This story is from November 4, 2002

Villagers learn how to get wired up and fight babudom

MUMBAI: Faced with a sudden spurt of development like a special economic zone, the proposed international airport and an international IT services centre, the villagers of Navi Mumbai have begun learning and embracing information technology.
Villagers learn how to get wired up and fight babudom
MUMBAI: Faced with a sudden spurt of development like a special economic zone, the proposed international airport and an international IT services centre, the villagers of Navi Mumbai have begun learning and embracing information technology.
A programme ‘One Village One Computer’ has been launched in 95 project-affected villages in the area to bridge the digital divide.
1x1 polls
Asmita S. J. a computer technologist and activist explained the aim was to empower the villagers and not just provide them connectivity. Asmita, who has studied various community computer projects in various states and countries added that while in the Warna sugar belt villages have been provided with computers it has been largely to facilitate the growth of the sugar industry and not to empower the villagers themselves. Krishna Khopkar, a veteran leader of the Kisan Sabha an organisation which fights for agricultural workers and has pioneered the computer network project, said the response to their training camps has been enthusiastic. The training has helped to create several youth cadres equipped with the necessary IT tools and community leadership skills. This has created a great deal of human knowledge capital at the local level.
The software which is in Marathi was created by M.S. Sridhar of Akruti Indian multilingual agency. Mr Khopkar said he thought of initiating such a project when he heard how people of one village parted with 40 acres of fertile land to City and Industrial Development Corporation (CIDCO) for the development of Navi Mumbai but got little compensation or benefits promised. The villagers who were promised 40 developed plots had not got any thing even 20 years after parting with their land.
Thousands of peasant families in surrounding villages have similar complaints. The villagers will be now able to communicate their problems with one another and take them up with officialdom and politicians. Similarly, agricultural workers in Nandurbar have organised themselves through the computer network. The Maharashtra Rajya Shet Mazdoor Union of agricultural workers has compiled a data base of 3000 landless labourers in Nandurbar district bordering Gujarat regarding various issues including their wages, house ownership, inclusion of names in the BPL (Below Poverty Line category), loans, health problems and drinking water availability . The work has begun yielding results. For example armed with facts and figures available from the data, a list of TB-affected labourers was placed before concerned government officials and they were forced to provide medical treatment, said Kumar Shiralkar, union leader.

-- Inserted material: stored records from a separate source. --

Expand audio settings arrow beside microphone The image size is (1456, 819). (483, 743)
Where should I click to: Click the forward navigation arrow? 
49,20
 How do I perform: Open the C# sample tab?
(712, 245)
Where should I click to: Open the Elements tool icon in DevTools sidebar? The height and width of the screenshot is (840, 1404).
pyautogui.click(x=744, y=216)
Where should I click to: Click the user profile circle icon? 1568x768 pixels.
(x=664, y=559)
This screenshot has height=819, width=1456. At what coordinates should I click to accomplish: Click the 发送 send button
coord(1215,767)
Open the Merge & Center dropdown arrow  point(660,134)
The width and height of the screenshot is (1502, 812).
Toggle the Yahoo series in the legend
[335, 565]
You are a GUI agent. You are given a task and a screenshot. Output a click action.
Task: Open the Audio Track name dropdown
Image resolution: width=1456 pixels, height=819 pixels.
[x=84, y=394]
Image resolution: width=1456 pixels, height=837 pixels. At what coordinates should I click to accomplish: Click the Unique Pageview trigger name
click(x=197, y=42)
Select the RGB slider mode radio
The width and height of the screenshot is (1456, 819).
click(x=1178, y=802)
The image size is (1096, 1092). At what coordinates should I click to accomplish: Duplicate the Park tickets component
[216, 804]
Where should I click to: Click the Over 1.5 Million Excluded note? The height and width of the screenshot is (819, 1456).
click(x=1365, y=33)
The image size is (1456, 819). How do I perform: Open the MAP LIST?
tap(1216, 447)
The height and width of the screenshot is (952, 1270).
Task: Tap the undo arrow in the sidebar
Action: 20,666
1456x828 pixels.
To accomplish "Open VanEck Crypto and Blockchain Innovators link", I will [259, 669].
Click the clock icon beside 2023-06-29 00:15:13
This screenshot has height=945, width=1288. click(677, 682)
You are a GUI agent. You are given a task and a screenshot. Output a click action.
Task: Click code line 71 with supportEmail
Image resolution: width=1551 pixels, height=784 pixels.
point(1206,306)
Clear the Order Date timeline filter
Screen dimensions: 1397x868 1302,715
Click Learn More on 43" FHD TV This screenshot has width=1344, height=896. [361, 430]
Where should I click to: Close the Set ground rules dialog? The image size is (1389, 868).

The inspiration for this networking for the masses has come partly from Ashok Jhunjhunwala, a professor in IIT, Chennai, who is using IT for creating awareness among the masses, said activist Anil Shaligram. He said computer technology is also being used to tackle the problems of workers of 170 sugar factories spread over 16 districts of Maharashtra. Nearly a million workers, involved in sugarcane cutting, now feel threatened with the import of harvesting machines in Nandurbar and Pune districts. The machines will ultimately displace workers and add to joblessness in the countryside, said Kumar Shiralkar. Also several workers get injured during cane cutting. Now emails will be used to alert officials of the health and labour departments, the hospital and sugar factory about the mishaps.